Carola Sieling: Die EU hat in letzter Zeit viele Verordnungen und Vorgaben zur Cybersicherheit erlassen. Besonders wichtig sind derzeit die NIS2-Richtlinie1, die DORA-Verordnung2 und die EU-KI-Verordnung3 (AI Act). Diese Regelungen haben große Auswirkungen auf Unternehmen, besonders im Hinblick auf Cybersicherheit und Datenschutz. Diese Regularien betreffen verschiedene Sektoren in unterschiedlicher Weise. Zum Beispiel müssen Unternehmen in kritischen Infrastrukturen wie Energie und Wasser die NIS2-Richtlinie beachten, während DORA speziell für den Finanzsektor relevant ist. Die EU-KI-Verordnung hingegen regelt den Umgang mit Künstlicher Intelligenz in der EU. Es ist wichtig, dass Unternehmen prüfen, ob sie unter diese Verordnungen fallen.
connect professional: Wie unterscheiden sich Verordnungen und Richtlinien der EU?
Sieling: Eine Richtlinie muss von den einzelnen Mitgliedsstaaten in nationales Recht umgesetzt werden, was zu unterschiedlichen Auslegungen und Umsetzungen führen kann. Eine Verordnung hingegen gilt direkt und unmittelbar in allen EU-Mitgliedsstaaten, was eine einheitliche Anwendung sicherstellt. Ein Beispiel für eine Verordnung ist die DSGVO, während die NIS2-Richtlinie zunächst als Richtlinie verabschiedet wurde, die dann in nationales Recht umgesetzt werden muss.
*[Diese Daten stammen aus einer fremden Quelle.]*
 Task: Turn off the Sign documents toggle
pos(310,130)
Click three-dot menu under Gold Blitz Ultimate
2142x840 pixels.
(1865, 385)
connect professional: Wie sollten Unternehmen vorgehen, um herauszufinden, ob sie von diesen Verordnungen betroffen sind?
Sieling: Es ist entscheidend, dass Unternehmen sich alle relevanten Vorschriften genau anschauen und prüfen, ob sie betroffen sind. Oft gibt es einen regelrechten „Dschungel“ an Gesetzen, und die Herausforderung besteht darin, herauszufinden, welche Regelungen für das eigene Unternehmen gelten. Dazu zählt auch, dass man sich über die jeweiligen Branchenanforderungen informiert und die eigene Stellung in der Lieferkette berücksichtigt. Dies umfasst die Analyse der spezifischen Anforderungen und die Bewertung, ob das Unternehmen die notwendigen Kriterien erfüllt, wie zum Beispiel bestimmte Branchenzugehörigkeiten oder Umsatzgrößen. Es ist auch ratsam, sich professionelle Unterstützung zu suchen, um diese komplexen Regelungen zu verstehen.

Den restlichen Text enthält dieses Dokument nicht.